Amor ti vieta (Fedora) · La Scala Orchestra · Alessandro Ziliani Lebendige Vergangenheit - Alessandro Ziliani 





Fedora: Amor ti vieta
ARTIST
Orchestra Sinfonica Nazionale della RAI di Torino, Orchestra Sinfonica Nazionale della RAI di Torino, Arturo Basile, Arturo Basile, Franco Corelli, Franco Corelli
ALBUM
Franco Corelli: A Discographic Career


----------



## Woodduck (Mar 17, 2014)

I like Del Monaco's directness and his clean musical line, but his sound is steely and monochromatic. Ziliani, unfamiliar to me, looks for some chiaroscuro, and gives himself more time to find it. The quality of expression is somewhat Gigli-like, while his very inconspicuous vibrato suggests Martinelli. Corelli probably has the most exciting instrument, but also the worst musical manners. Despite a few needless attacks from below the note, I think I'll give this one to the newcomer, yet another forgotten but accomplished singer from a time when the world was crawling with them.
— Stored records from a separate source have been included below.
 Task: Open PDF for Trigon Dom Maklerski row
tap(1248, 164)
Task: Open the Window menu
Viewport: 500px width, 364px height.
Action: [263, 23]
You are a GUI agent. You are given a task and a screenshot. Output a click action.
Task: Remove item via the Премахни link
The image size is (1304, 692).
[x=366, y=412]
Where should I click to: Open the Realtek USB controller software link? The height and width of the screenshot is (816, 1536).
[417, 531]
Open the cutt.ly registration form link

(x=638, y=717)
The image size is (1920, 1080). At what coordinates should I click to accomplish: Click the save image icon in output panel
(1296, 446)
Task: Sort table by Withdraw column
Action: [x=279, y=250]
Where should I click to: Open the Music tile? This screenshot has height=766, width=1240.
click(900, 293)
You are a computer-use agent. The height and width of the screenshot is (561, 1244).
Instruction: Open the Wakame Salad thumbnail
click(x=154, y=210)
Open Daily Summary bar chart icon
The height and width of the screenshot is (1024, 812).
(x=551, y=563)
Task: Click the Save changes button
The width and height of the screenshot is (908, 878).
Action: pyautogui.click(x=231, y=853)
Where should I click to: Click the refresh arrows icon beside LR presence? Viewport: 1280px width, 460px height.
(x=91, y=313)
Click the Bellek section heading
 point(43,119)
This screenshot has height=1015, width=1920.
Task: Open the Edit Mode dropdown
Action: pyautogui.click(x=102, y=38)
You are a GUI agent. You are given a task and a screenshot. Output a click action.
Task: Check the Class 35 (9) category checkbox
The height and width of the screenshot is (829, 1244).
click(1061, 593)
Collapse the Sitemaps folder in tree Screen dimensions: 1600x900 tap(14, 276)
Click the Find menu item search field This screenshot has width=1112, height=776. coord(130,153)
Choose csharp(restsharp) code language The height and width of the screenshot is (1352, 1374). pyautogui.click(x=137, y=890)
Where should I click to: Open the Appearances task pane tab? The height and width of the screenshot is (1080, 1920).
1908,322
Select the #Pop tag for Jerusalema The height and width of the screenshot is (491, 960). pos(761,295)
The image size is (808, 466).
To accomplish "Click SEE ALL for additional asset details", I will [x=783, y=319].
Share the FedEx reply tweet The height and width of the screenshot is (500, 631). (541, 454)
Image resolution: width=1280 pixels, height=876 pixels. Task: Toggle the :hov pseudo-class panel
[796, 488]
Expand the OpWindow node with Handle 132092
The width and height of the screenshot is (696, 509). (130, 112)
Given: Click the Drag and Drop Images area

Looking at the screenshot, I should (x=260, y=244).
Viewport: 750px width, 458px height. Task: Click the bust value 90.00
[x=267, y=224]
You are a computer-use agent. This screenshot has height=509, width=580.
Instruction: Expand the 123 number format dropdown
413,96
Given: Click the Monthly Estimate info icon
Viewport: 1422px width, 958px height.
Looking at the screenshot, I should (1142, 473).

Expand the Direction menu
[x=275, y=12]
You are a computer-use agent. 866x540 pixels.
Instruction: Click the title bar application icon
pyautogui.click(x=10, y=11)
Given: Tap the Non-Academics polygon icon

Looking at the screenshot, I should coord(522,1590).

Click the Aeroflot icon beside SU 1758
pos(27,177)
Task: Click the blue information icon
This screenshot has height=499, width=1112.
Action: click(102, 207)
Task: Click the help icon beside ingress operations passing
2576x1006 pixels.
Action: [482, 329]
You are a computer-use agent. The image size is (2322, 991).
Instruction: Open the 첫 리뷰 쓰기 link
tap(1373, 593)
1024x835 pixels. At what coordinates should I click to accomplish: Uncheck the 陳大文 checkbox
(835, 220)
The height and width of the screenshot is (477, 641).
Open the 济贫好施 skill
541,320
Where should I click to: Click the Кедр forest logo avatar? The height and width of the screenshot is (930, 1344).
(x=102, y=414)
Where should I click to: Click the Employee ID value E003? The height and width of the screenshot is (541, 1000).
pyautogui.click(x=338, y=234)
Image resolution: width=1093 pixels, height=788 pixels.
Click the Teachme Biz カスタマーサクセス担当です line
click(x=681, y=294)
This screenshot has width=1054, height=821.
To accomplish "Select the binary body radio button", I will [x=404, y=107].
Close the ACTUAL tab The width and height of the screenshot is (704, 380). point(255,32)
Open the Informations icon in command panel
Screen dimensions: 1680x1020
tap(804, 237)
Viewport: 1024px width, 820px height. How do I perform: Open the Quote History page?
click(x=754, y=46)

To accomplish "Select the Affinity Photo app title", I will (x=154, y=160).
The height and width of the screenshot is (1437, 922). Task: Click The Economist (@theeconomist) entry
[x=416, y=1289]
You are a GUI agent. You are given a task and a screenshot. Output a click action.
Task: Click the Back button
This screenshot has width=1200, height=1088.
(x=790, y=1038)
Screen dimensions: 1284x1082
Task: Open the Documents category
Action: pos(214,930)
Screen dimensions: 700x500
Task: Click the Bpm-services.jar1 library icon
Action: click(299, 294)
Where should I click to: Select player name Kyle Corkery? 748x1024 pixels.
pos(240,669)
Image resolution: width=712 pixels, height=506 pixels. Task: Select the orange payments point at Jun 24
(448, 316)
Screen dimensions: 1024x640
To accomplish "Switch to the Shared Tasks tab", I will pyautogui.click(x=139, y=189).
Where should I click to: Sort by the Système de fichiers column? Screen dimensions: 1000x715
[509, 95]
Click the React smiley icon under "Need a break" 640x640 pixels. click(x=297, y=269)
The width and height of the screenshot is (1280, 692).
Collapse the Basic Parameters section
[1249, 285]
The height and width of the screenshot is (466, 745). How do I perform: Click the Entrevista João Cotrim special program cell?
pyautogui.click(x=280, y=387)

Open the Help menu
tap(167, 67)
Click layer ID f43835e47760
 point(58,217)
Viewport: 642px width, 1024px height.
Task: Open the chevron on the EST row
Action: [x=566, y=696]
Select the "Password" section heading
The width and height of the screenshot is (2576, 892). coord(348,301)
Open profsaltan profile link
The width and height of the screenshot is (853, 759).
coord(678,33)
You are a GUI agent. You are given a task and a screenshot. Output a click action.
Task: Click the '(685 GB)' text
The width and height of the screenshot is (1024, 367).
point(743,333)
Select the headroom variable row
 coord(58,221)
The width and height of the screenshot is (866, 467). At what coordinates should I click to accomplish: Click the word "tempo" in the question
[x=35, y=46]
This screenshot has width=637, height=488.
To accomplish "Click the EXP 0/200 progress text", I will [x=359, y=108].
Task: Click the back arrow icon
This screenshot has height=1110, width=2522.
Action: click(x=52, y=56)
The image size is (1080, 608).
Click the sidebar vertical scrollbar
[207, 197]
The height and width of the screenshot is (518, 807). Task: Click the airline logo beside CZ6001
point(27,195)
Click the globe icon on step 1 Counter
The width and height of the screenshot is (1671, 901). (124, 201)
There's still none better than this guy, the first to sing this music. It's 1902, but those clear-as-a-bell vowels are a treat in themselves.


----------



## Tsaraslondon (Nov 7, 2013)

I didn't vote for ant of these in the original rounds, but came closest to voting for Ziliani in his round so he gets my vote in the final. 

I still like Bjoerling best.


----------



## Seattleoperafan (Mar 24, 2013)

Tsaraslondon said:


> I didn't vote for ant of these in the original rounds, but came closest to voting for Ziliani in his round so he gets my vote in the final.
> 
> I still like Bjoerling best.


He was one vote from tying with Corelli.


----------



## Seattleoperafan (Mar 24, 2013)

Woodduck said:


> I like Del Monaco's directness and his clean musical line, but his sound is steely and monochromatic. Ziliani, unfamiliar to me, looks for some chiaroscuro, and gives himself more time to find it. The quality of expression is somewhat Gigli-like, while his very inconspicuous vibrato suggests Martinelli. Corelli probably has the most exciting instrument, but also the worst musical manners. Despite a few needless attacks from below the note, I think I'll give this one to the newcomer, yet another forgotten but accomplished singer from a time when the world was crawling with them.
> 
> There's still none better than this guy, the first to sing this music. It's 1902, but those clear-as-a-bell vowels are a treat in themselves.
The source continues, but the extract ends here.